In our research and development activities, we run cycles where each iteration of technology development combines inputs from numerical modelling, scaled tank tests and open sea tests.

In addition to developing in house expertise in numerical simulations and computational fluid dynamics we cooperate with universities, research institutions and specialized engineering firms to ensure that our estimates and simulations are reliable. We place heavy emphasis on identifying the weakest links in the design at an early stage, when errors are easier to identify and eliminate.

To further validate the results of the computer simulations, we conduct wave tank tests. Scale models allow us to analyze whether calculations are correct and reliable. It is much more cost effective to test a smaller-scale unit in a wave tank, compared to building a full-scale unit and finding design errors at that advanced stage.

Once theoretical calculations and wave tank tests prove the design reliable, it is possible to building larger-scale WaveRoller units that to be operated in real sea conditions.
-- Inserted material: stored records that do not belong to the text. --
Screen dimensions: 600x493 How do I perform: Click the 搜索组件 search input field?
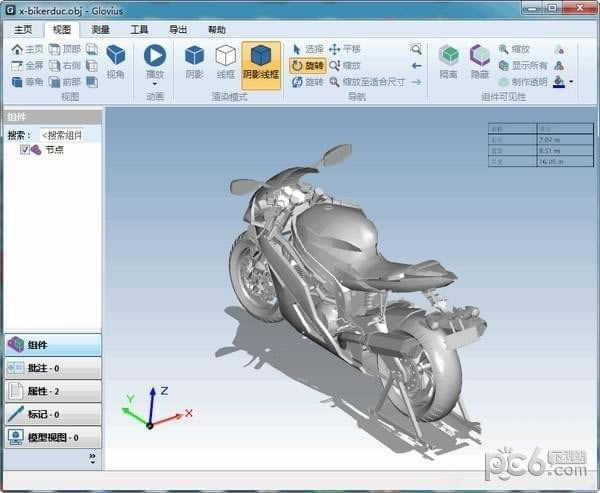(69, 134)
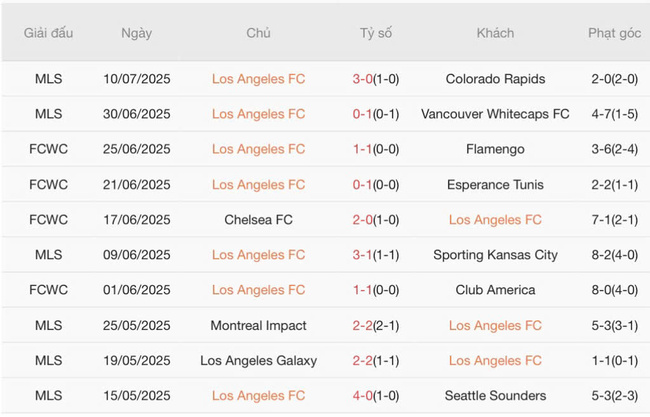
Task: Open the 4-0 score against Seattle Sounders
Action: click(x=364, y=395)
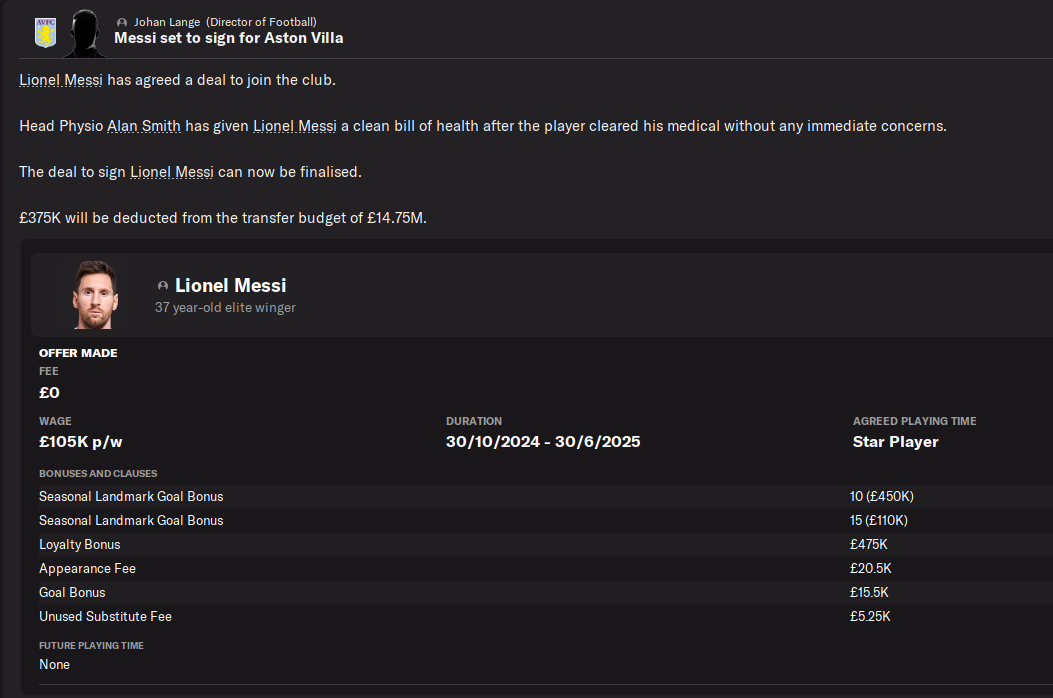Screen dimensions: 1053x698
Task: Click the 'Messi set to sign for Aston Villa' headline
Action: 228,38
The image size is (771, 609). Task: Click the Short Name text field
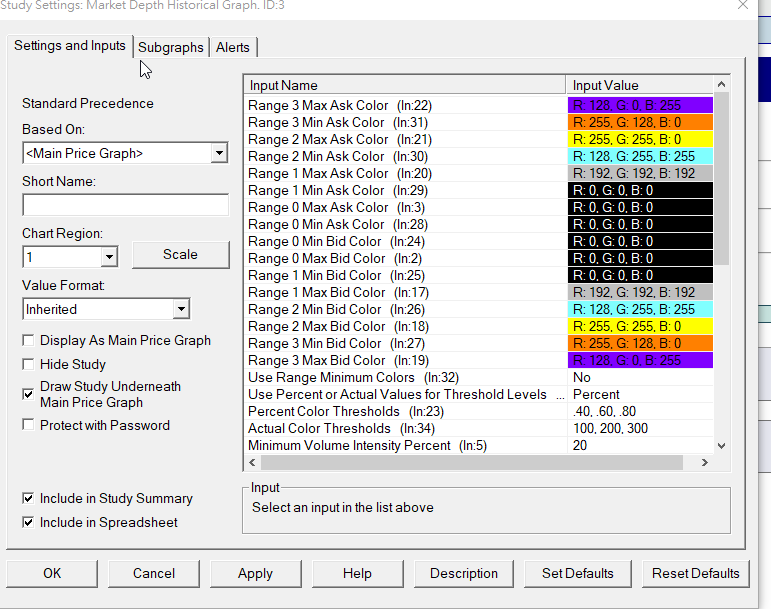[125, 205]
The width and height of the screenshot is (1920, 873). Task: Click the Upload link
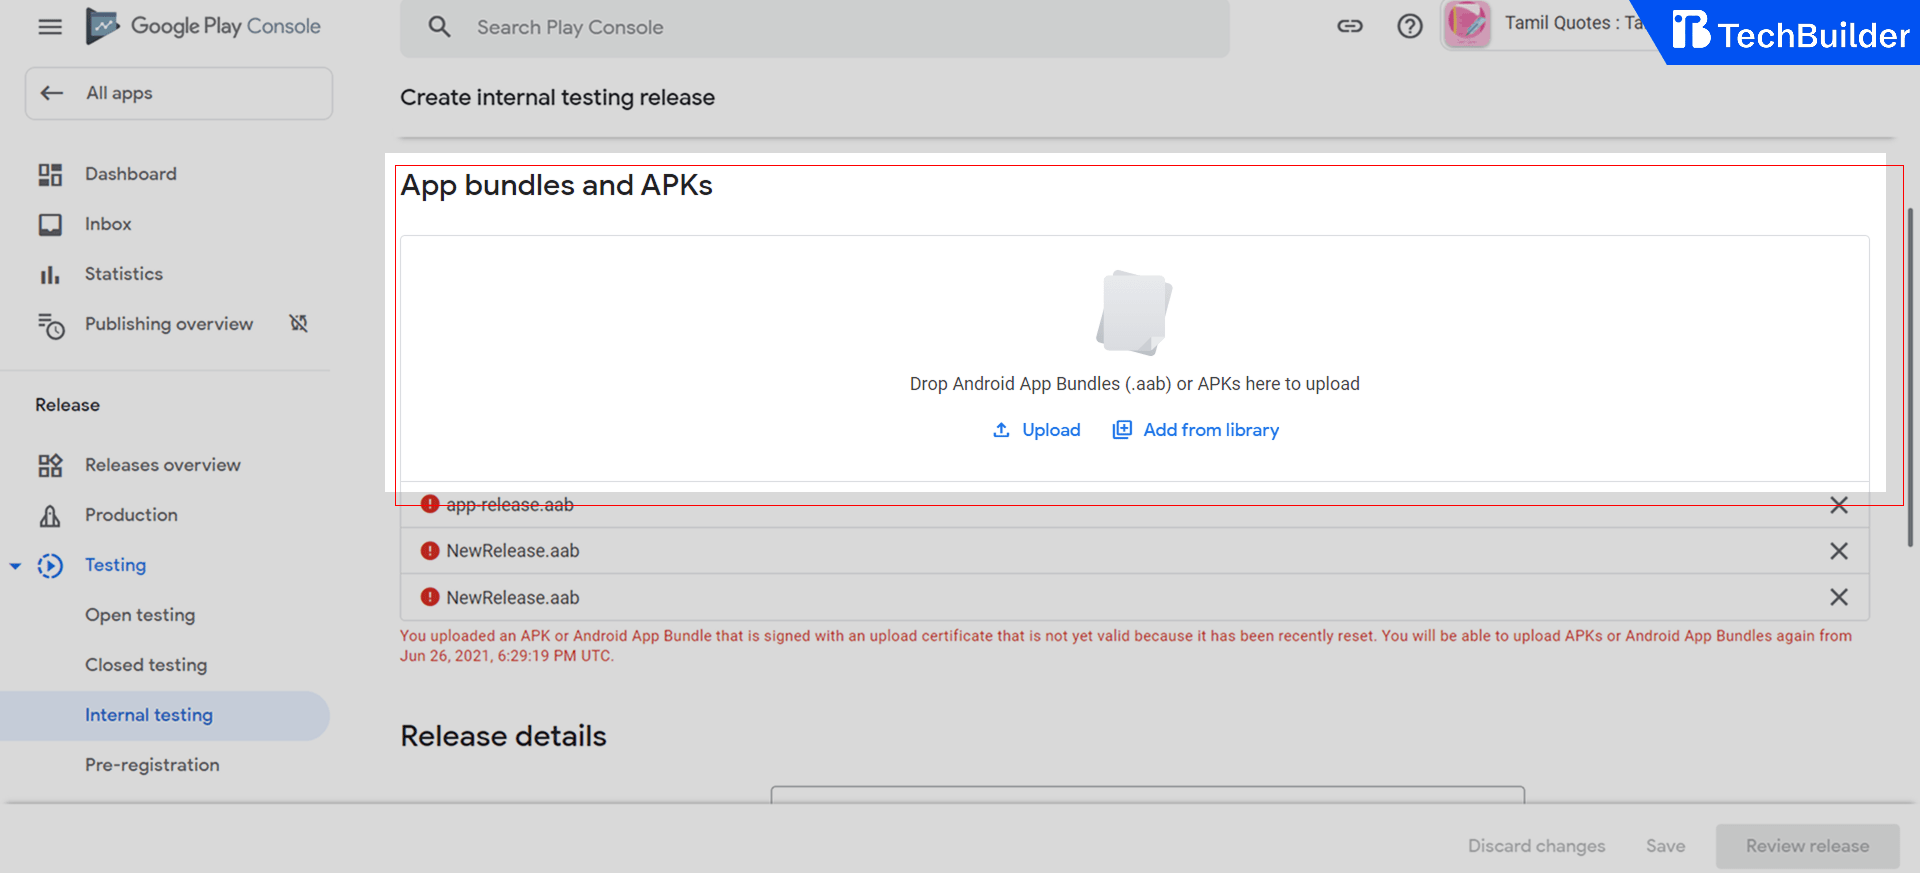coord(1037,430)
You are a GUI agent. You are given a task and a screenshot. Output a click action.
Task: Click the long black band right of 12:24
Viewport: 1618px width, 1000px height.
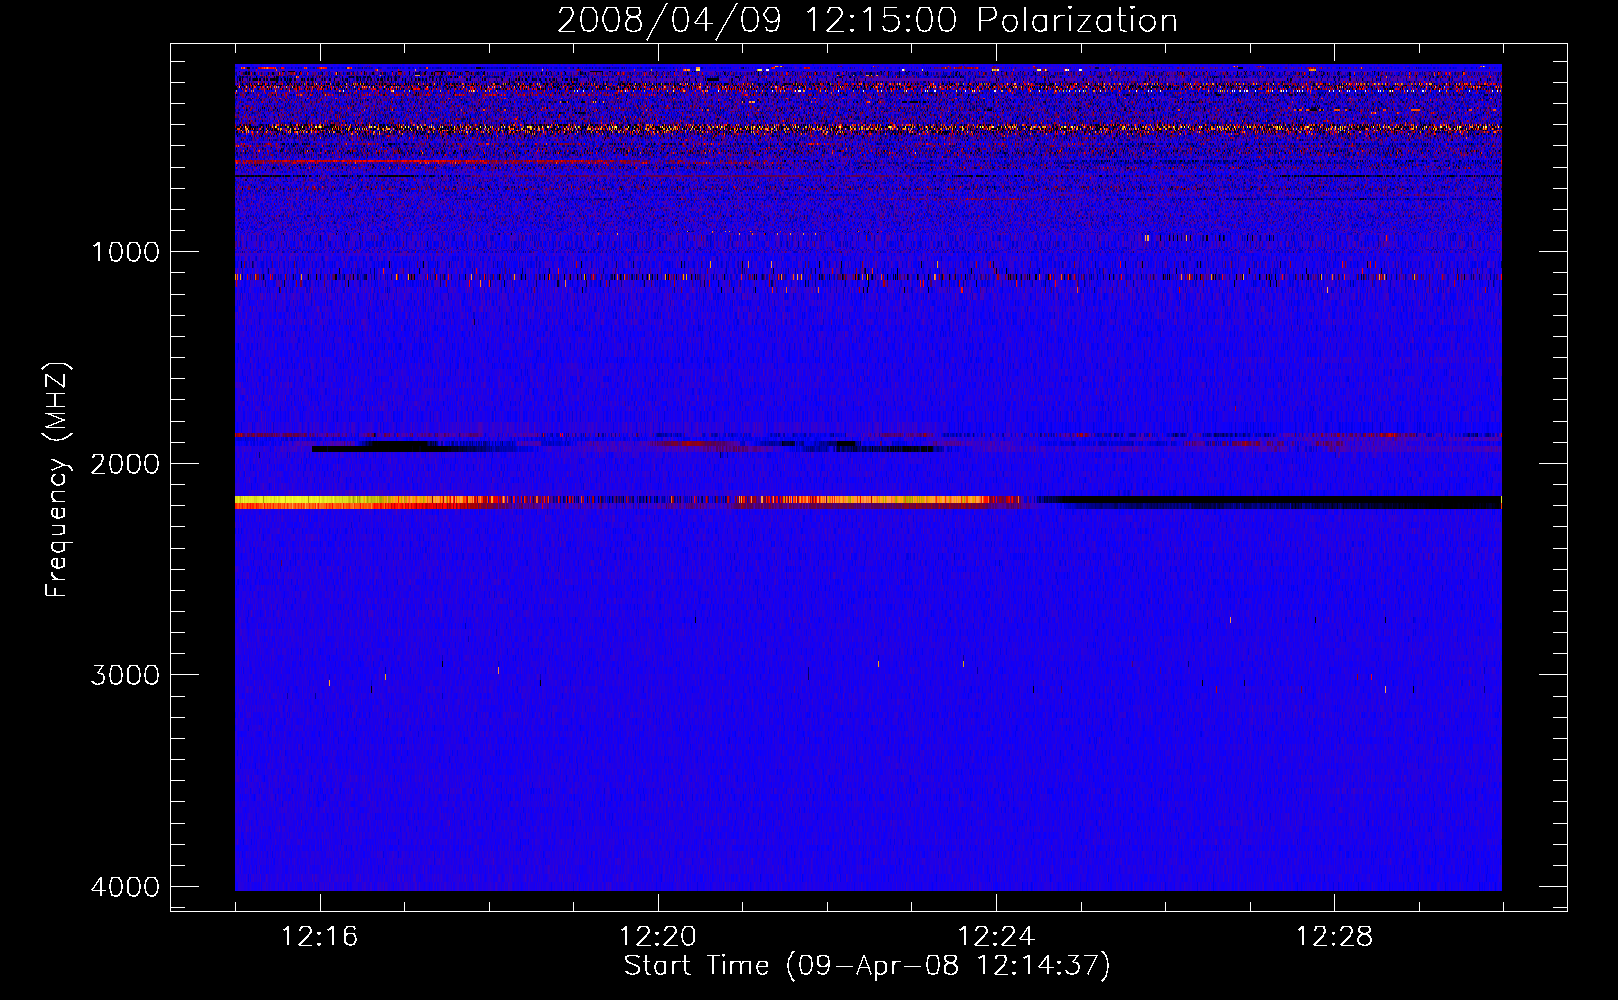[x=1270, y=500]
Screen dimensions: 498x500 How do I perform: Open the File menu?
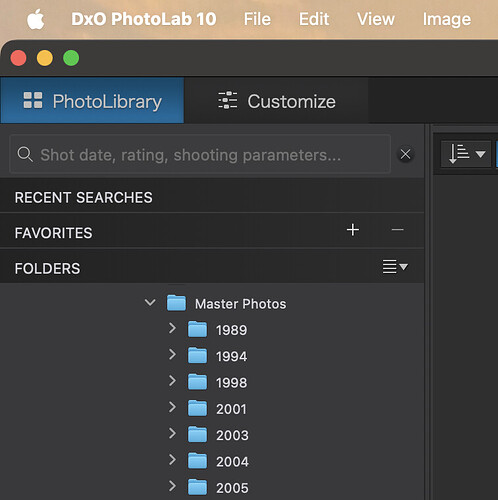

Apart from generating electricity, the units continue to provide to an invaluable stream of performance data in the field. This information is used to further improve the performance and reliability of subsequent generations of WaveRoller.

One of the advantages of WaveRoller technology is the fact that we can reliably and cost efficiently validate the functionality and performance of our devices before they are even deployed in the ocean. While bench testing is possible on land, it can also be used to simulate real sea conditions.

The data representing sea states is fed into a test rig, which transfers the energy to the tested device in the same way as if the device was absorbing energy from the waves. The absorbed energy is, in turn, converted into electricity by the generator running inside the tested WaveRoller. We can thus measure the performance of the device, as well as, ensure that it works properly before installing it in the sea.